Résumé
Qu’est-ce que l’approche de l’alimentation par les sciences humaines et sociales (food studies) doit aux concepts de civilisation et d’identité ? Pour tenter de répondre trois mouvements veines scientifiques seront explorés (1) le « processus de civilisation » de Norbert Elias et ses enracinements théoriques dans la sociologie allemande qui distingue « culture » et « civilisation », (2) les « influences entre civilisations » de Maxime Rodinson et leur place dans les controverses entre l’islamologie mystique et le marxisme des années 1960, enfin (3) « l’entrecroisement des civilisations » de Roger Bastide et ses relations à l’anthropologie française.

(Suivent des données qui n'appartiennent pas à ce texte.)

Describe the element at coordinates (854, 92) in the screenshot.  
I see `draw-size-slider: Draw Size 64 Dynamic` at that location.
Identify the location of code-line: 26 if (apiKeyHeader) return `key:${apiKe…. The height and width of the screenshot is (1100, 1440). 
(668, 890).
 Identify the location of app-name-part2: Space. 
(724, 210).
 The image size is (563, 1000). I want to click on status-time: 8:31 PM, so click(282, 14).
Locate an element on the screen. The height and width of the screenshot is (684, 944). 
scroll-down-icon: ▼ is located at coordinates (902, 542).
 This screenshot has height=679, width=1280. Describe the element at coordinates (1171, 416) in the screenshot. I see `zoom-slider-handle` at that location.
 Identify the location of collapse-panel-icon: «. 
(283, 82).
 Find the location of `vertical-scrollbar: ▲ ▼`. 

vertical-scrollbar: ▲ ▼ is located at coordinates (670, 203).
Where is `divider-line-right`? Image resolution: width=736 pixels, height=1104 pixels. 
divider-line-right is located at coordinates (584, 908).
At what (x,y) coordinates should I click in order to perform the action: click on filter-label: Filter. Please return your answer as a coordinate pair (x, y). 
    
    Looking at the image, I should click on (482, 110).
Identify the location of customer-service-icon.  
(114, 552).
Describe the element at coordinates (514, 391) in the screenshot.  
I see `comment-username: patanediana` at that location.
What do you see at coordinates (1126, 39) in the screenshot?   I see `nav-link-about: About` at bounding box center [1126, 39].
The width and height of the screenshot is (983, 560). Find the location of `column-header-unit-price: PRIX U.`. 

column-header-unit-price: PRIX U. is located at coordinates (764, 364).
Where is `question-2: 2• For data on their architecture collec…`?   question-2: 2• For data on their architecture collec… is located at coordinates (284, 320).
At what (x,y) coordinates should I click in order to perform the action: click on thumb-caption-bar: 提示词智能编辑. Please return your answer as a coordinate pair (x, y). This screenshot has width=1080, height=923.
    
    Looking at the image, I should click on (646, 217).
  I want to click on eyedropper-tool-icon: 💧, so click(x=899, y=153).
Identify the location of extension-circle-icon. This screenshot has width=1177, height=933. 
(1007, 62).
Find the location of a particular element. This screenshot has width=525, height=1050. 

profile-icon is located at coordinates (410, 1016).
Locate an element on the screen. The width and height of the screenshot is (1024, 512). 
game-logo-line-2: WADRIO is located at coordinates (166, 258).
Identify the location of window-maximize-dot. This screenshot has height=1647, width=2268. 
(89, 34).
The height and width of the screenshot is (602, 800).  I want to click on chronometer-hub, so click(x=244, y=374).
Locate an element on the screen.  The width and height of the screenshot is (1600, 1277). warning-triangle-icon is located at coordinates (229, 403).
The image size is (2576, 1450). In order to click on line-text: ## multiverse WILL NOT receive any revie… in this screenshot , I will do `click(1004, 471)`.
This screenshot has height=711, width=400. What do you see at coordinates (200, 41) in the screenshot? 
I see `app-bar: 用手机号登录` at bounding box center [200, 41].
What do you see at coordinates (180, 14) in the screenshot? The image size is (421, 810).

Outre les enracinements théoriques sera questionnée la place de l’alimentation dans le rapport à l’empirie au sein de ces trois veines, les traités de bonnes manières et les appareils de normes sociales pour Elias, les livres de cuisine et les pratiques culinaires pour Rodinson ou les aliments dans les rituels afro-brésiliens et les systèmes symboliques pour Bastide. Enfin, l’analyse des relations entre le(s) concept(s) d’identité et de civilisation permettra de voir les contributions de la sociologie de l’alimentation et des food studies qui tentent de dépasser les tautologies du culturalisme en posant les modèles alimentaires comme lieu de lecture, d’entretien, de transmission et de (re)construction des identités sociales.